> _The problem_
Start the copy at the line containing "Click the red" and run it through the last line of the records. Repeat each line exactly; omit pictures.

> _Given entries_
-.-.-
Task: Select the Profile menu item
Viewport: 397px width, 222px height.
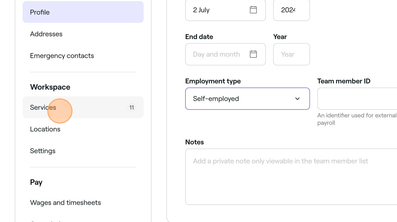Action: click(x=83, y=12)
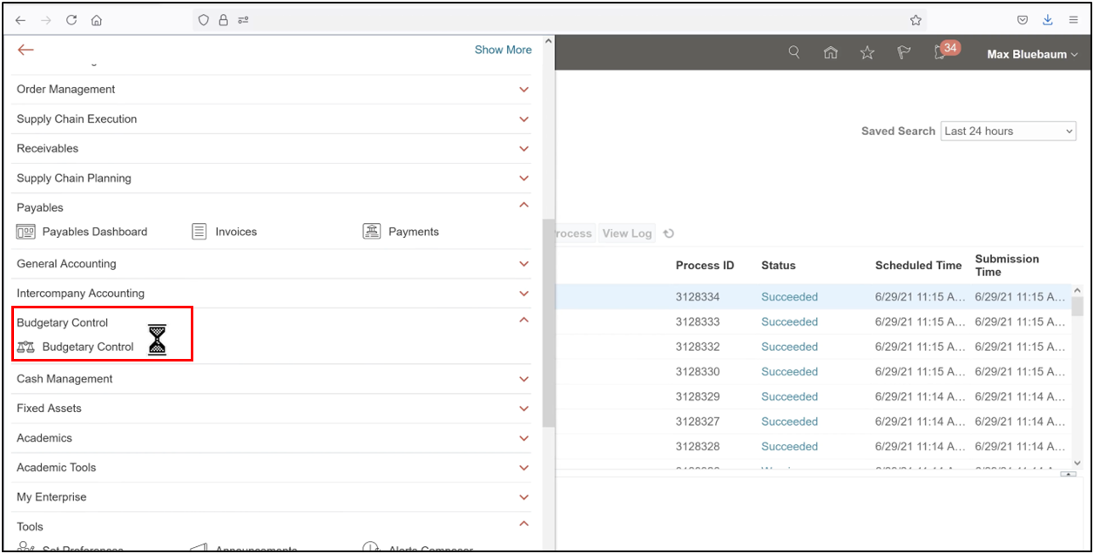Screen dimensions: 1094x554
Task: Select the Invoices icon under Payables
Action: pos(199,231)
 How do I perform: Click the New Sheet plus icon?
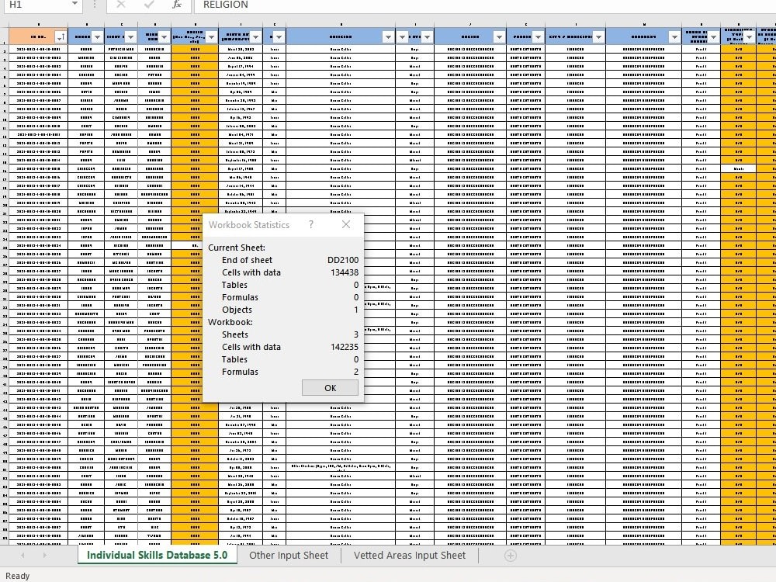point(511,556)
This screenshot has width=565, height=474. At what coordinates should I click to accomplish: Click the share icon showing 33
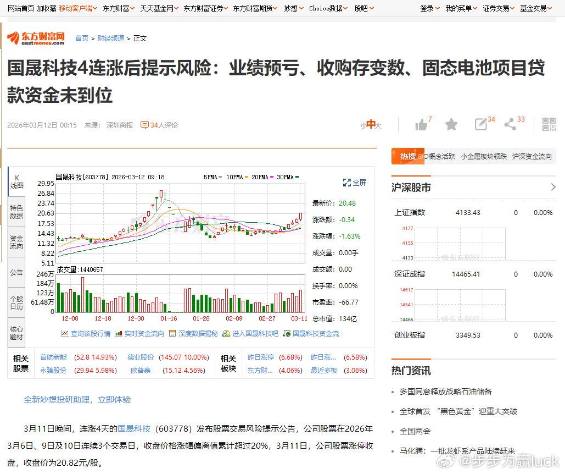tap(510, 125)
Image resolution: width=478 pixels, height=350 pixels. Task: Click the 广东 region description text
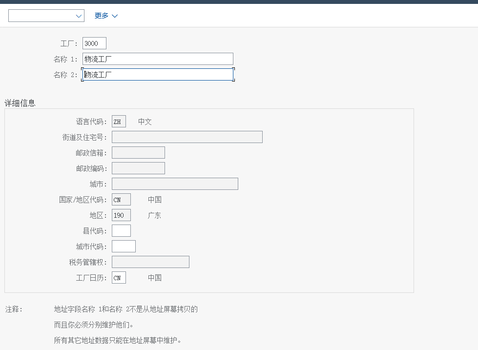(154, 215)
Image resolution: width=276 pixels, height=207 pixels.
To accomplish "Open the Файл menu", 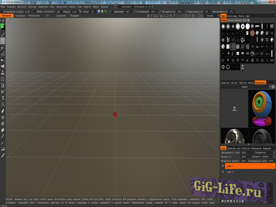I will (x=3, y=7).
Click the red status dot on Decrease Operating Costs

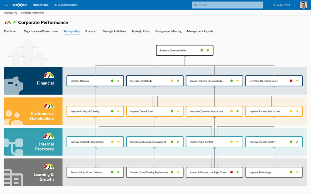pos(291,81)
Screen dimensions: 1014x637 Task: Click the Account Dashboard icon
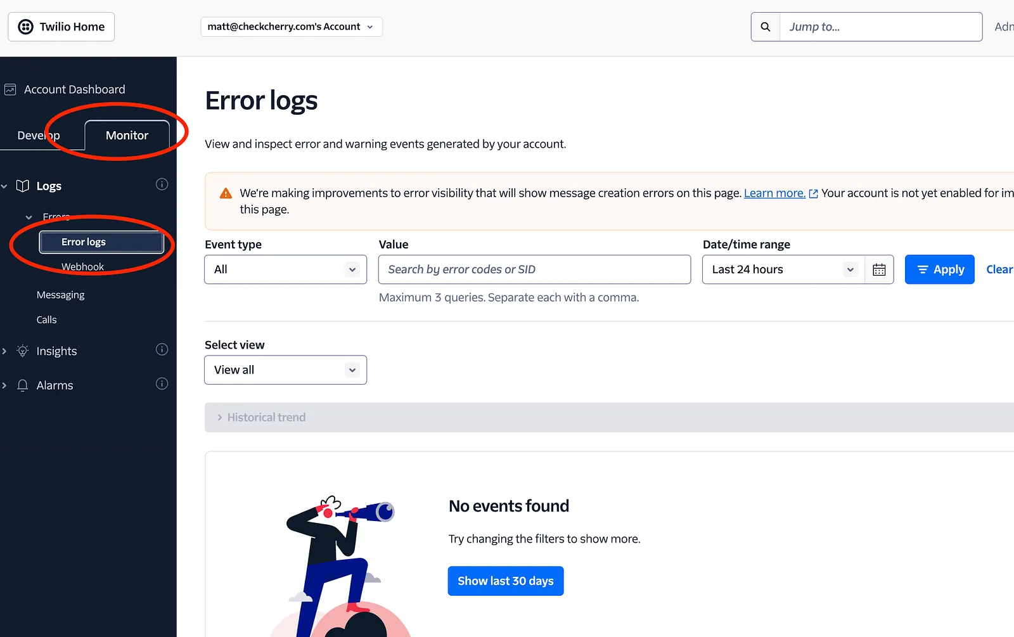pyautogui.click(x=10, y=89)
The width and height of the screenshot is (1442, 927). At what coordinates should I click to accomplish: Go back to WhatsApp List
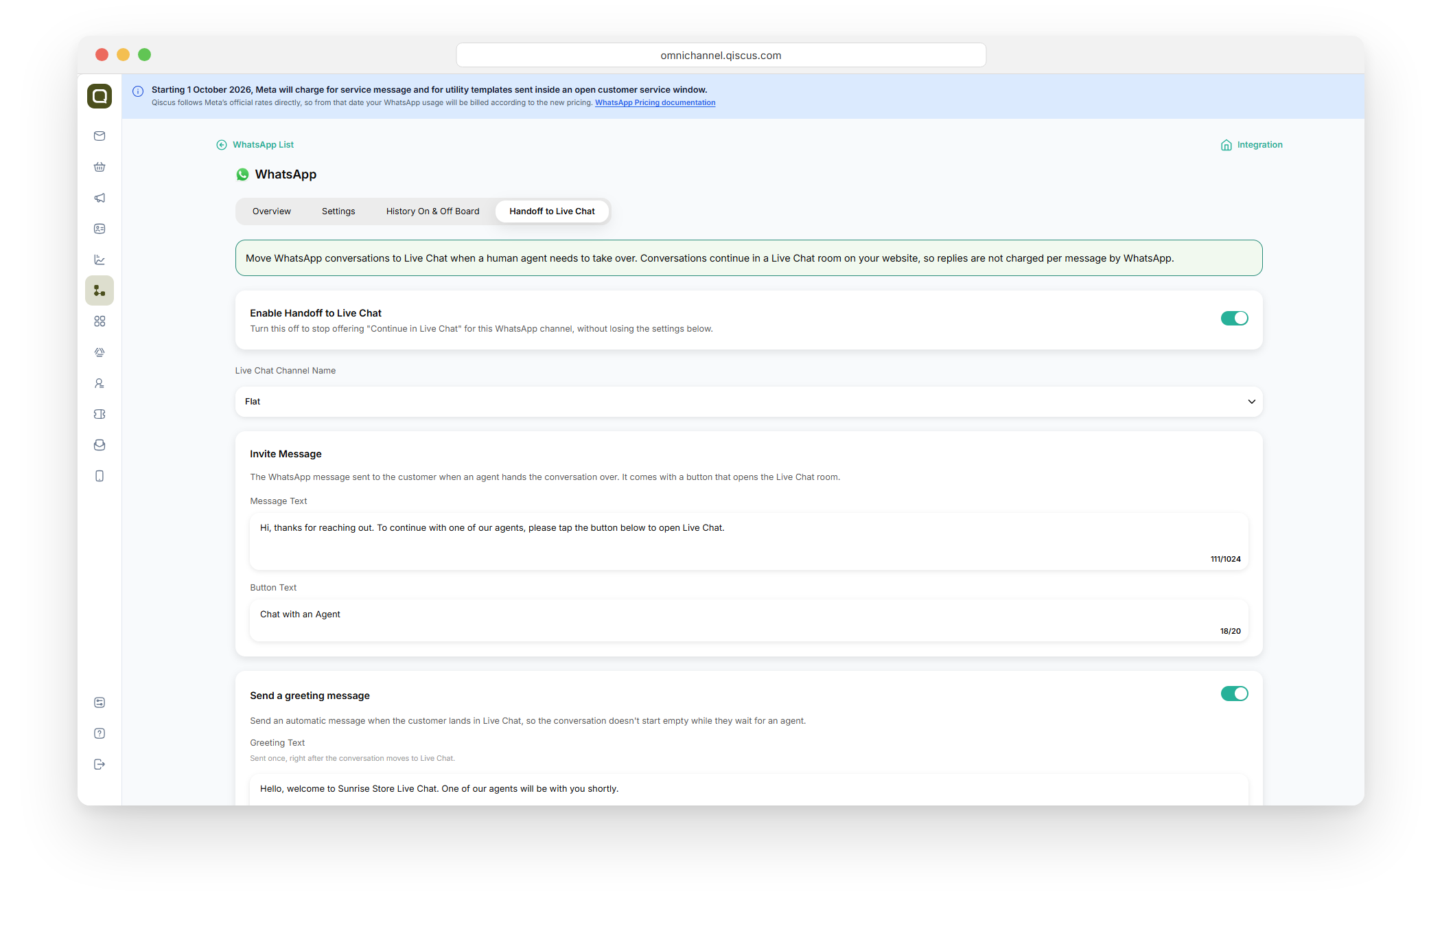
-.-.-
> _Solution for this task_
Click the red status dot on Decrease Operating Costs

pos(291,81)
Screen dimensions: 1014x637 Task: Click the Account Dashboard icon
pyautogui.click(x=10, y=89)
The width and height of the screenshot is (1442, 927). At what coordinates should I click to accomplish: Go back to WhatsApp List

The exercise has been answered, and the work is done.